In it, the editors address cell phones, email, and the blogosphere. On email: “. . . it has lately become clear that nothing burdens a life like an email account. It’s the old story: the new efficient technology ends up costing far more time than it ever saves, because it breeds new expectations of what a person can possibly do. . . . The true mood of the form is spontaneity, alacrity—the right time to reply to a message is right away. But do that and your life is gone.”

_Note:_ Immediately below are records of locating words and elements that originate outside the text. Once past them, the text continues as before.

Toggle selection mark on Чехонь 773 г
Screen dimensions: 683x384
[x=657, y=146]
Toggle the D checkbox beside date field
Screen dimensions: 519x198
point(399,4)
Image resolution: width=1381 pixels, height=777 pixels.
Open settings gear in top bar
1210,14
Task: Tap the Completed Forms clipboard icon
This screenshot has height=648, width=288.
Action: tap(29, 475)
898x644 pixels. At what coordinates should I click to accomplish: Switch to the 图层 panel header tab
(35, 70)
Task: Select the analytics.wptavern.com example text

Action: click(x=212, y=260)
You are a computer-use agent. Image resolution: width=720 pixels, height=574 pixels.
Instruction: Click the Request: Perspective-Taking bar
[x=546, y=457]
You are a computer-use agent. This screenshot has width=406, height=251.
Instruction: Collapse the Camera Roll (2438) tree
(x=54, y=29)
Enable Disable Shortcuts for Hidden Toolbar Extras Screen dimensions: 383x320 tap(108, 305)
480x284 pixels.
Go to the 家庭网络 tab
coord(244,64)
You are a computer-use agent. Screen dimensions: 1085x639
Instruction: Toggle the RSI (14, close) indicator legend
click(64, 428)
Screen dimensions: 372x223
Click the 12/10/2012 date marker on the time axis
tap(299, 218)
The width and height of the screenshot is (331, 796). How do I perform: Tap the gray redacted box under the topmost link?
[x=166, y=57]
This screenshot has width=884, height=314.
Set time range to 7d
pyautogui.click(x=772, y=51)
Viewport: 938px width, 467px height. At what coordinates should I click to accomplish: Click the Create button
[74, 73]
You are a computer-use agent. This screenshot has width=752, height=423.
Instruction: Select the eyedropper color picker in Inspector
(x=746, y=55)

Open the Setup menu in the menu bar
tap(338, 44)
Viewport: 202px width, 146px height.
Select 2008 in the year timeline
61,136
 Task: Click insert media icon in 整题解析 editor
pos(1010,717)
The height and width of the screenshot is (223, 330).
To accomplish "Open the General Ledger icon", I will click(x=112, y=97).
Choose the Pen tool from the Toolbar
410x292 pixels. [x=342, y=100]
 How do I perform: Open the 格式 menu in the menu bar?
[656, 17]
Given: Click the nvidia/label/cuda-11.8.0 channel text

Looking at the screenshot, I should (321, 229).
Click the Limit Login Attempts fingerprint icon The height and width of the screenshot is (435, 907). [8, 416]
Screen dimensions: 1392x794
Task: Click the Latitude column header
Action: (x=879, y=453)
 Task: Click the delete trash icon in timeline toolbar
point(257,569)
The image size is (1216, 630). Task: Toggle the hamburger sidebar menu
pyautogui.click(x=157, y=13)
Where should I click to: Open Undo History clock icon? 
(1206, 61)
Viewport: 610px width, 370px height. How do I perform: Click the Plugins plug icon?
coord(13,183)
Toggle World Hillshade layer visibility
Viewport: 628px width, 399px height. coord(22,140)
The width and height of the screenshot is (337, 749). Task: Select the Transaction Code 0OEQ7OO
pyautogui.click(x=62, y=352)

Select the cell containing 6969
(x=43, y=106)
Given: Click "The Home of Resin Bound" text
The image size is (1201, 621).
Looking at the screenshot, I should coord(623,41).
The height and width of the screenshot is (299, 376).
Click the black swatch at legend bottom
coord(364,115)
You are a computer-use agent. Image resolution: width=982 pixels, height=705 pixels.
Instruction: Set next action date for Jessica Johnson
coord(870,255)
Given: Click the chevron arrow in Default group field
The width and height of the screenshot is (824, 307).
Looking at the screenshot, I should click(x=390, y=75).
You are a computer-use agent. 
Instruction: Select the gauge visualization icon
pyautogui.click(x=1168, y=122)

On the cell phone: “The two effects, for the individual, of the cell phone’s contribution to the decivilizing process are ceasing to be able to be alone, and yet refusing solitude without entering into company. This leads to the loss of one of the great comforts of modern urban life…the fraternity of solitude. Sometimes you eat dinner alone; sometimes you do your grocery shopping alone; often you’ll ride the bus alone. At such times, in a city, there are always other people who are dining alone, shopping alone, sitting in their bus seats alone, in exactly the same situation. The fraternity of solitaries is always there for you to join. . . . Go into a restaurant now, sit near a fellow single diner, and you will see him dial his cell phone during the appetizer and talk through to dessert. The only choices you have are to pull out your own phone or listen in.”

Their point about how cell phones prevent you from being able to be alone, to seek real solitude, combined with the barrier they provide to real connection is dead on. How many times have you been hanging out with someone when their cell phone rings or they decide they have to call someone? It doesn’t even have to happen, but the idea that it can, that it could, prevents us from ever fully being able to focus on individuals for any length of time in our daily lives.

For some reason, I feel like Jonathan Franzen once used the phrase “fraternity of solitude,” but no matter. I’ve been reading n+1 ever since it debuted, and it may now, after its previous issue’s survey of American writing and the 10 pages I’ve read of the new issue, be my favorite magazine. Period.

1 Comment »

  1. I hope this doesn’t mean that you’re not going to write it yourself!

    You know I’m always on the phone or email because of my job. But as far as being alone: thus far in my short career of trying to be a writer, I have never felt more alone at work, at home, or just, anywhere.

    I’m constantly in this sudden, unexpected position of being incredibly intimate with people whom I interview — they tell me things that are most important to them; they describe experiences that are personal, painful, joyful…and I have to ask them for every detail. And then within a day, they are gone from my life, so to speak. I end the interview and then have to write about it before I move on to the next person. In many ways, I have no real connections to the people I interview. And no matter how I write about them, the lives of these people are still more real to me than to my readers, no matter how I write about them.

    Yes, cell phones, emails, and the internet all facilitate my job. But I fail to see how they can make me feel more or less alone. I think if you crave the ability to be alone (and if you crave that “fraternity of solitude”) there is no better solution than to be a writer.